Multi-Speaker Transcript Formats: SRT, VTT, JSON with Speaker Names
Multi-speaker transcripts come in different formats, each designed for specific use cases. Whether you need subtitles for video, data for software integration, or simple readable text, choosing the right format matters.
This guide covers the four most common transcript formats with speaker identification: TXT, SRT, VTT, and JSON.
Quick Navigation
- Why Transcript Format Matters
- TXT Format: Simple and Readable
- SRT Format: Video Subtitles
- VTT Format: Web Video Captions
- JSON Format: Structured Data for Software
- Choosing the Right Format
- Converting Between Formats
- Adding Speaker Labels to Existing Transcripts
- Frequently Asked Questions
Why Transcript Format Matters
Different Formats for Different Needs
You've transcribed your multi-speaker audio, but now you need to use that transcript for a specific purpose:
- Video subtitles? You need SRT or VTT format
- Podcast show notes? You need readable TXT format
- Software integration? You need structured JSON format
- Video editing? You need SRT with timecodes
Each format has specific structure, capabilities, and use cases.
What Makes Multi-Speaker Formats Different
Basic transcripts contain just text and timestamps. Multi-speaker formats add speaker identification:
Basic transcript (no speakers):
Hello everyone, welcome to the meeting.
Thanks for having me.
Multi-speaker transcript:
[00:00:03] Speaker 0: Hello everyone, welcome to the meeting.
[00:00:07] Speaker 1: Thanks for having me.
This guide focuses on formats that support speaker labels.
TXT Format: Simple and Readable
What is TXT Format?
Plain text format designed for human readability. No special syntax or metadata - just text with timestamps and speaker labels.
Best for:
- Reading and reviewing transcripts
- Creating meeting notes
- Podcast show notes
- Blog post transcripts
- Email sharing
TXT Format Structure
Basic structure:
[HH:MM:SS] Speaker Label: Text spoken
[00:00:03] Speaker 0: Hello everyone, welcome to today's product meeting.

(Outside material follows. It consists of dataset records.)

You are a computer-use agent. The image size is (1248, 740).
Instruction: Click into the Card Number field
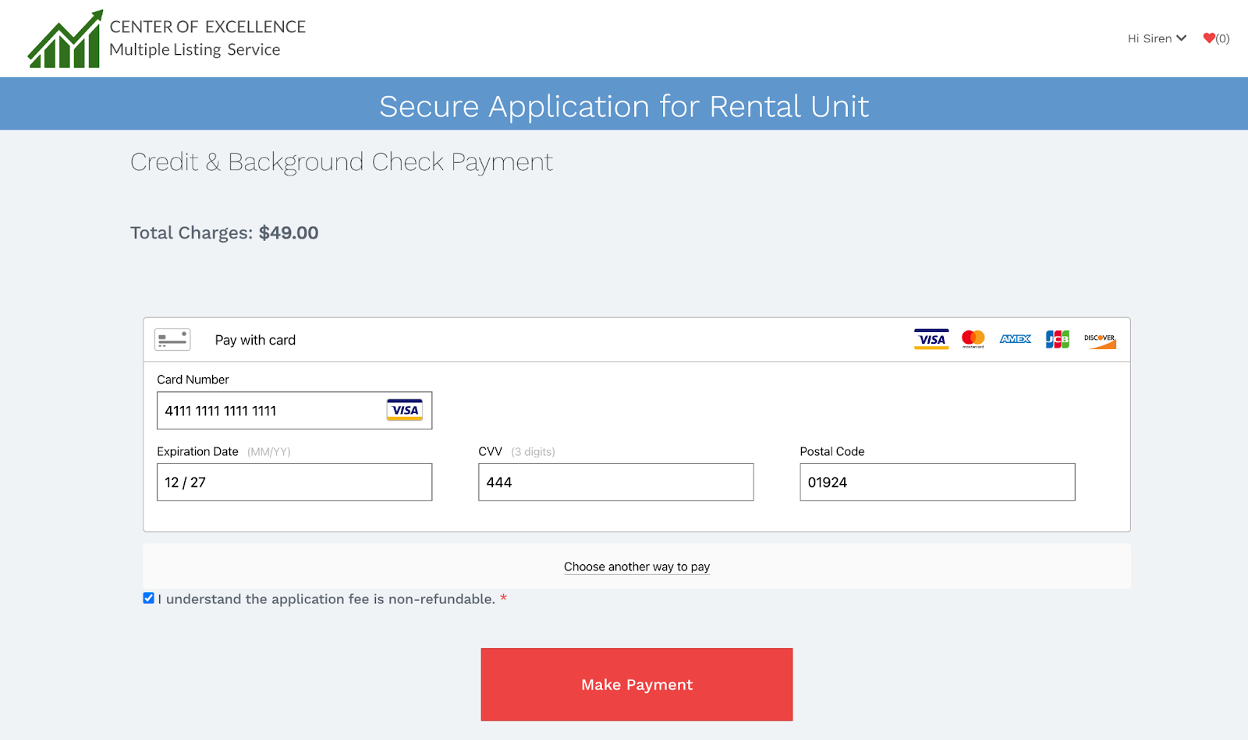tap(270, 410)
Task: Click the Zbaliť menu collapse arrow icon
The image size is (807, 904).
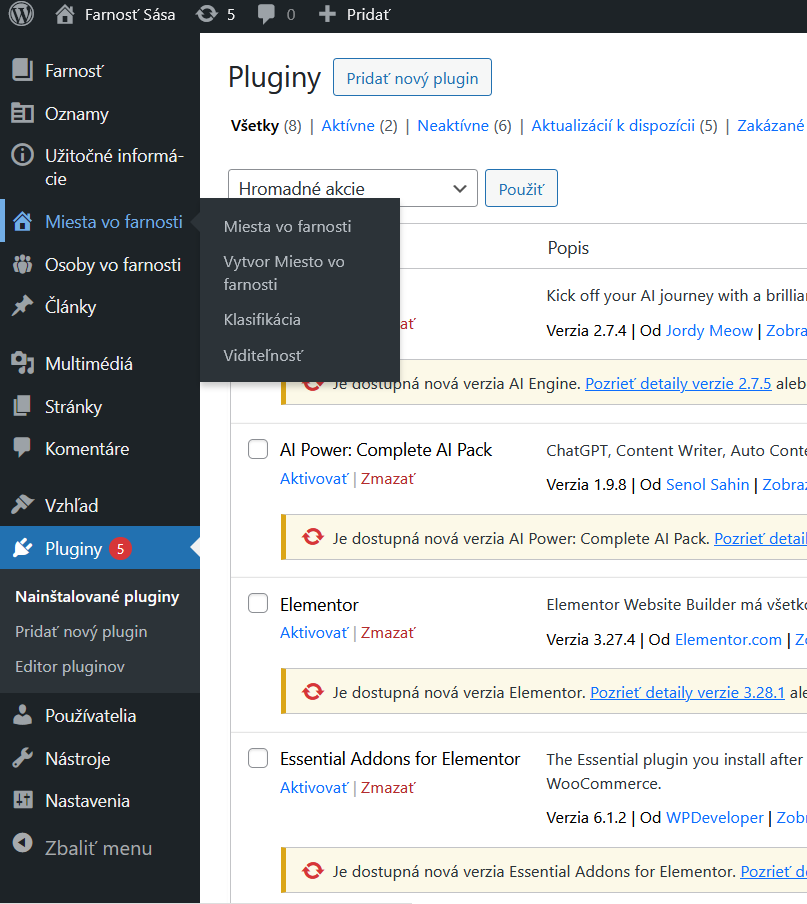Action: [x=22, y=843]
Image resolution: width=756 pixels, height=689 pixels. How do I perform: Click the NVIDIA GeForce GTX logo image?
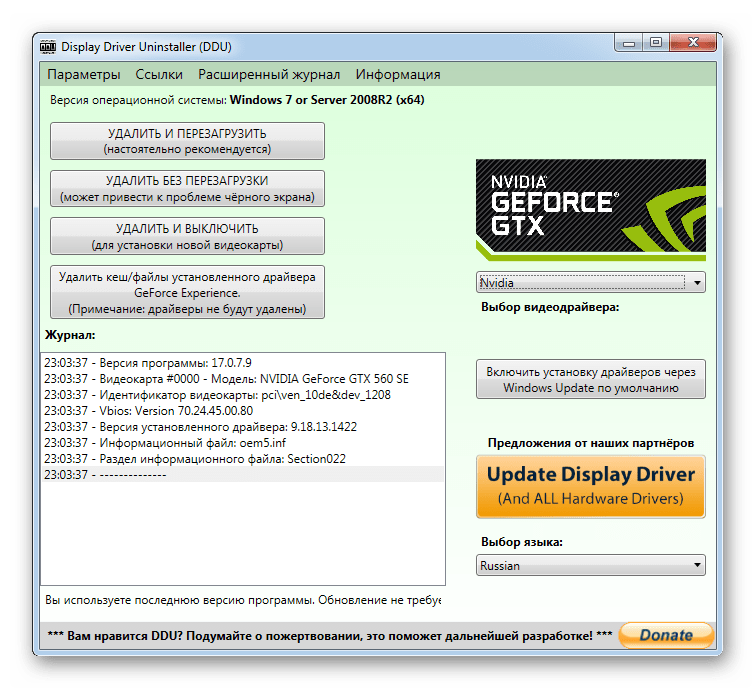coord(590,210)
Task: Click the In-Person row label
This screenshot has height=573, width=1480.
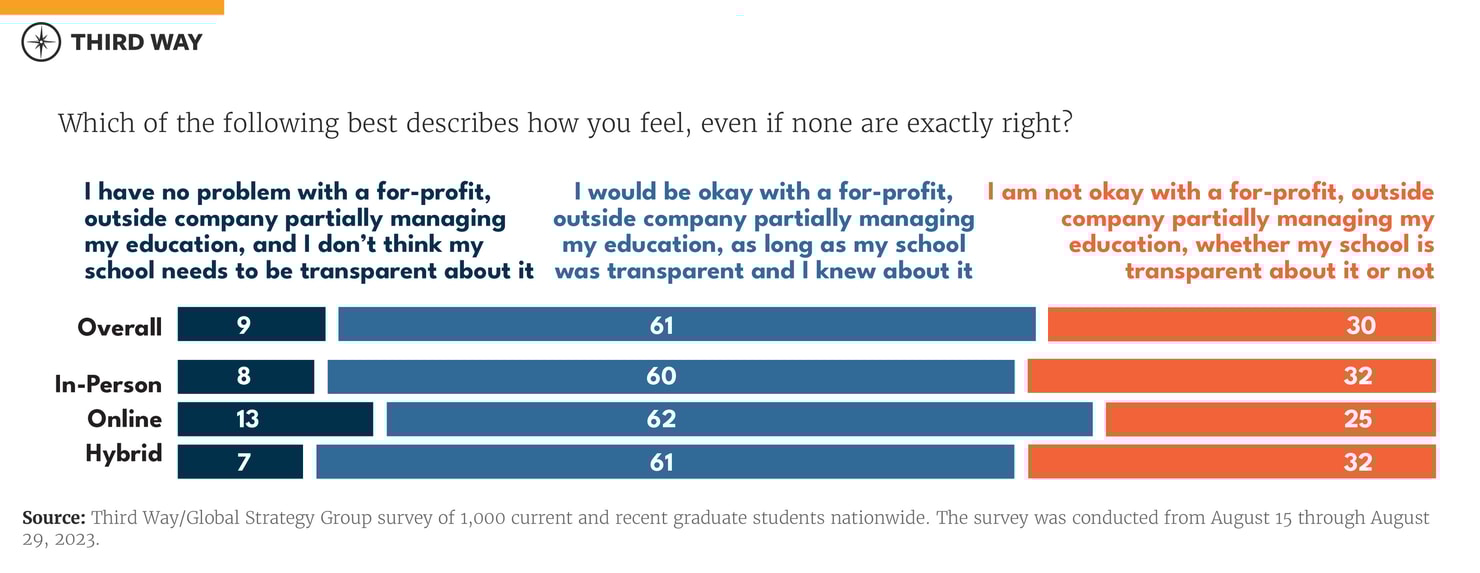Action: pyautogui.click(x=108, y=384)
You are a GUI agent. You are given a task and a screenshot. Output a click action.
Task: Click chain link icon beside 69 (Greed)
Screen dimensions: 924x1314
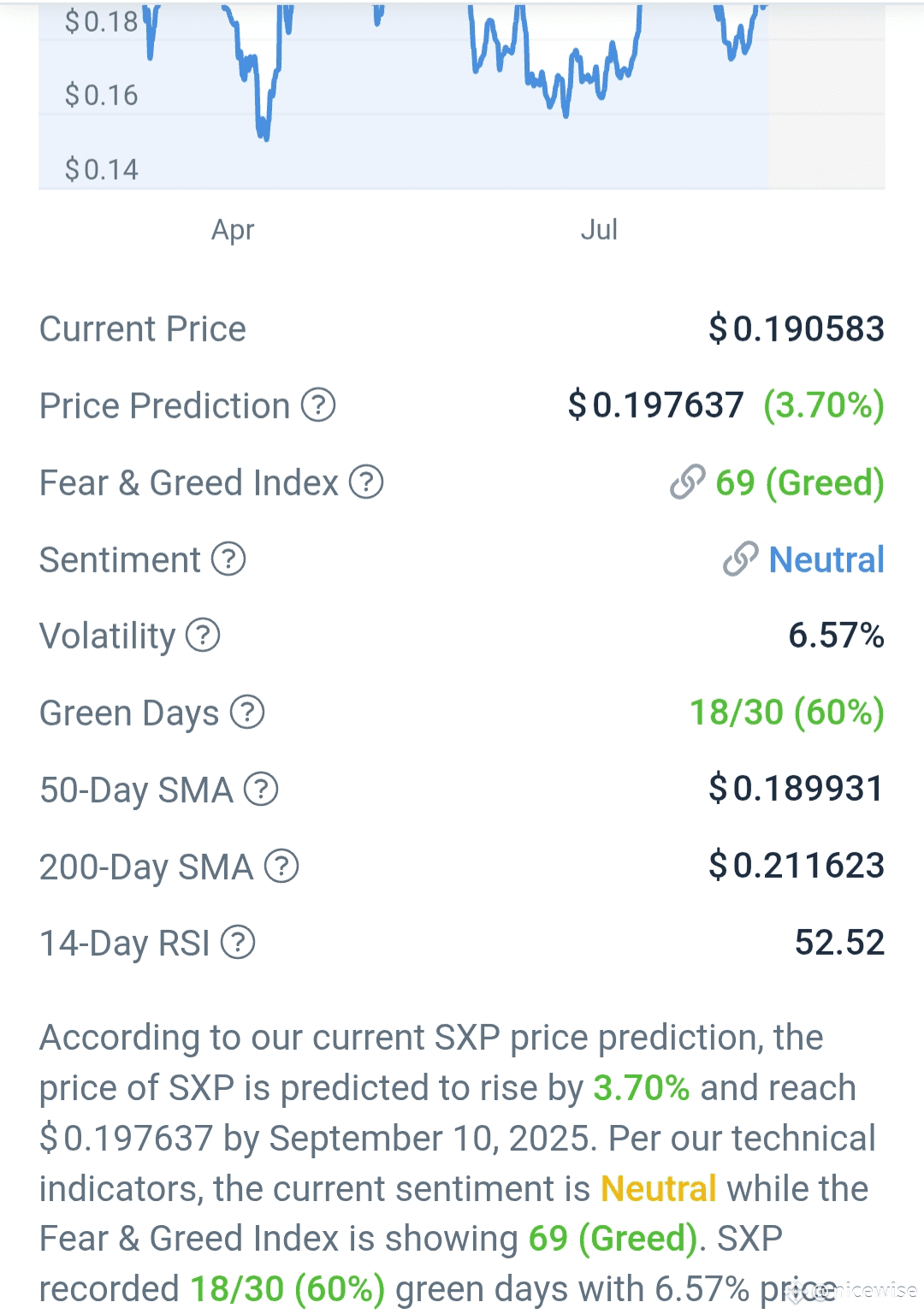point(688,482)
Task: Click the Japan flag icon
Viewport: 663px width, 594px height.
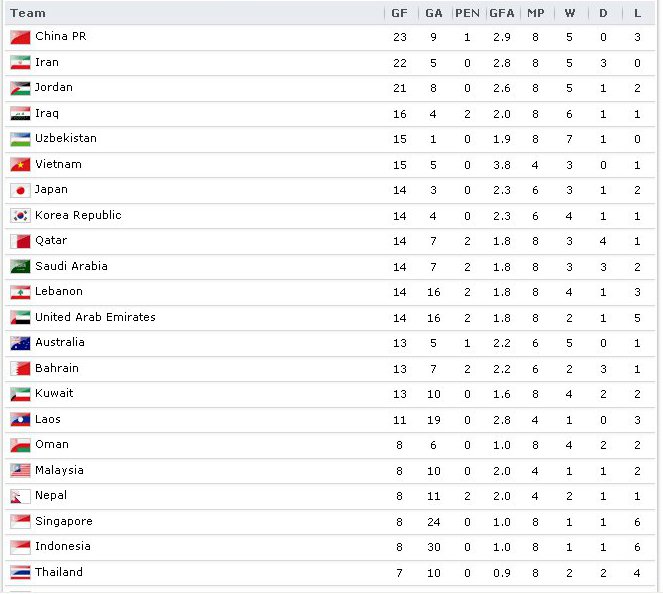Action: 20,190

[00:00:07] Speaker 1: Thanks for having me. I'd like to start by discussing the Q4 roadmap.
[00:00:15] Speaker 0: Great, let's dive in. What are the top priorities?
[00:00:19] Speaker 1: The analytics dashboard redesign is our primary focus.
Key elements:
- Timestamp:
[HH:MM:SS]format showing when speech begins - Speaker label:
Speaker 0:,Speaker 1:, or actual names - Text: Spoken words transcribed
- Blank lines: Separate speaker turns for readability
TXT with Real Names
After identifying speakers, replace generic labels with real names:
[00:00:03] Sarah Martinez: Hello everyone, welcome to today's product meeting.
[00:00:07] Michael Chen: Thanks for having me. I'd like to start by discussing the Q4 roadmap.
[00:00:15] Sarah Martinez: Great, let's dive in. What are the top priorities?
[00:00:19] Michael Chen: The analytics dashboard redesign is our primary focus.
TXT Format Advantages
Pros:
- Universal compatibility (any text editor, email, messaging app)
- Human-readable without special software
- Small file size
- Easy to edit
- No formatting restrictions
Cons:
- No timing synchronization (can't sync with video/audio automatically)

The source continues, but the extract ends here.